The downside is that there’s now an extra step if I want to deploy a change where I remove a previously granted permission from a profile. I either need to manually add it back in to my file for deployment, or I need to do this as a manual post-deployment step in the environment. It’s such a rare case, though, that it’s been a much smaller problem.
I should say that I do most of my work in-house, with unmanaged packages, and don’t have insight into how this approach would work with managed packages. My guess is that the deployment benefit is smaller, but if you’re using a DCVS, this approach would help you find (and eliminate) unnecessary permissions and dependencies faster.

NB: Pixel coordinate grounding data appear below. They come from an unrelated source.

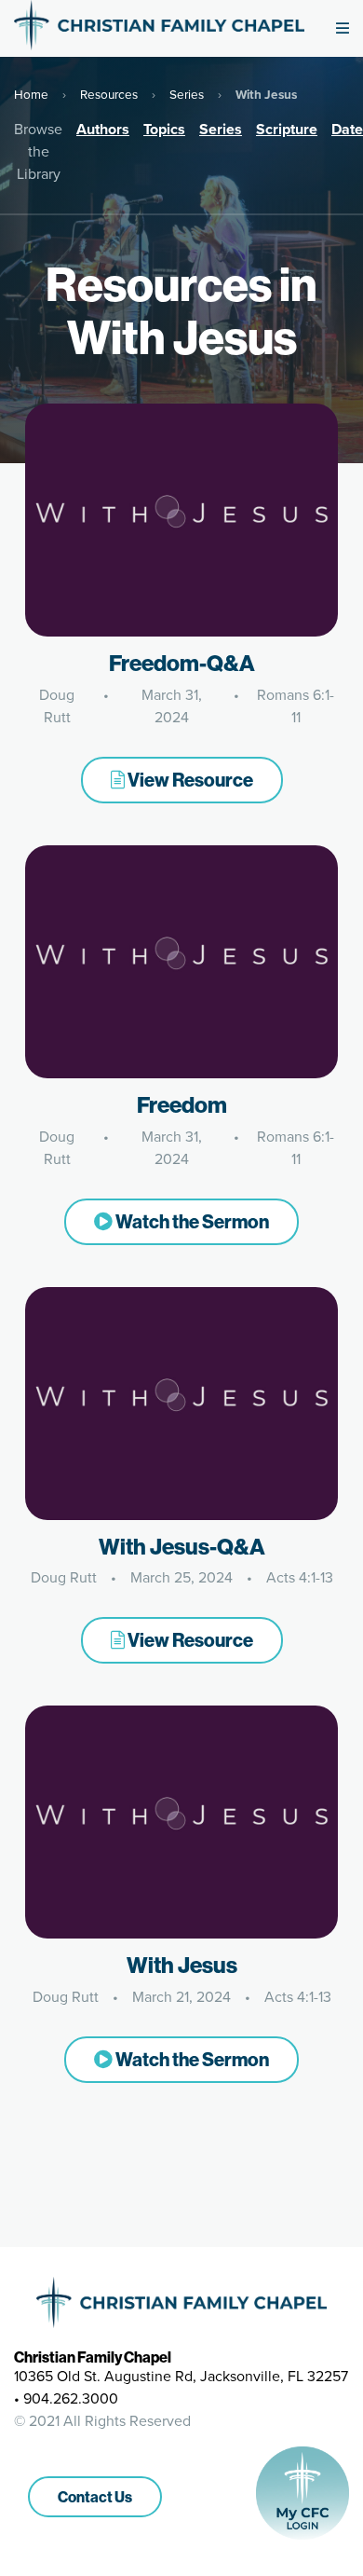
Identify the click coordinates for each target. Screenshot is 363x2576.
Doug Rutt (56, 706)
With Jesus (182, 1965)
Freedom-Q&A (182, 663)
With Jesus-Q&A (182, 1546)
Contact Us (95, 2496)
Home (31, 94)
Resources (109, 94)
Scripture (286, 129)
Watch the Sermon (191, 1221)
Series (186, 94)
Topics (164, 129)
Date (347, 129)
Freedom (182, 1104)
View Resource (189, 779)
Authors (102, 129)
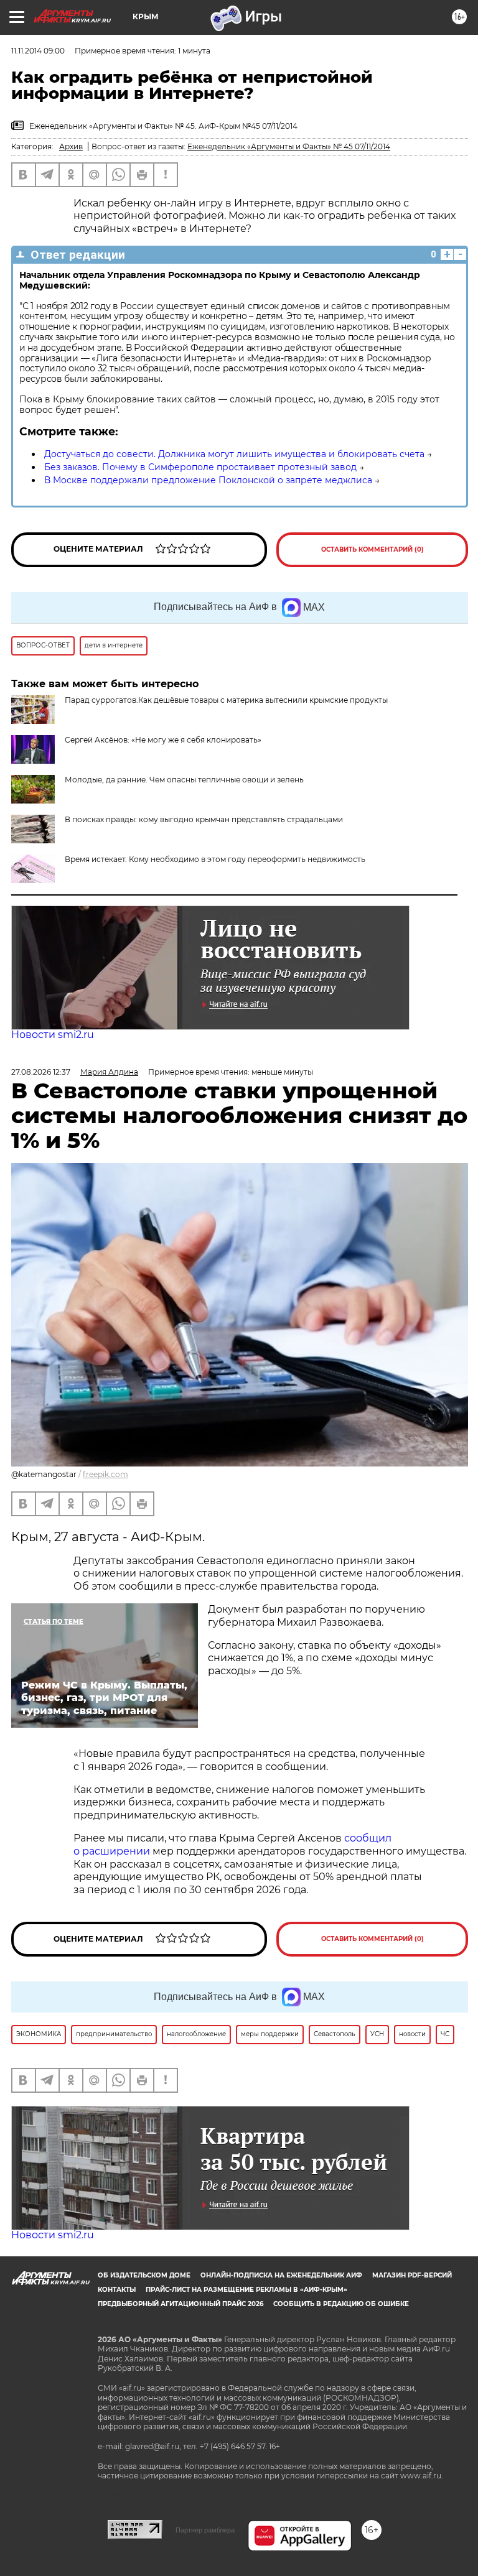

December 23, 2014 at 4:15 pm
Awesome insight, yes, including only want you want to ‘enable’ is key followed by never retrieve them from Salesforce as it adds so much junk. Thanks for sharing!
December 23, 2014 at 5:01 pm
December 23, 2014 at 5:57 pm
Awesome thanks for sharing!
January 8, 2015 at 11:59 am
Hi Andrew, I love what you’ve done with the Declarative Rollup Summary Tool. However, I’m having problems deploying it into my sandbox. I’m pretty new to Github, but I think I’ve done what I’m supposed to. However, I get the error message “No Salesforce files found in repository”. I’m not sure how to fix this, or who to ask for help. I’m not sure if this is the right place to ask, but happy to discuss through pm’s if that’s more appropriate.
January 8, 2015 at 2:00 pm
Have you tried installing the managdd package listed on the readme?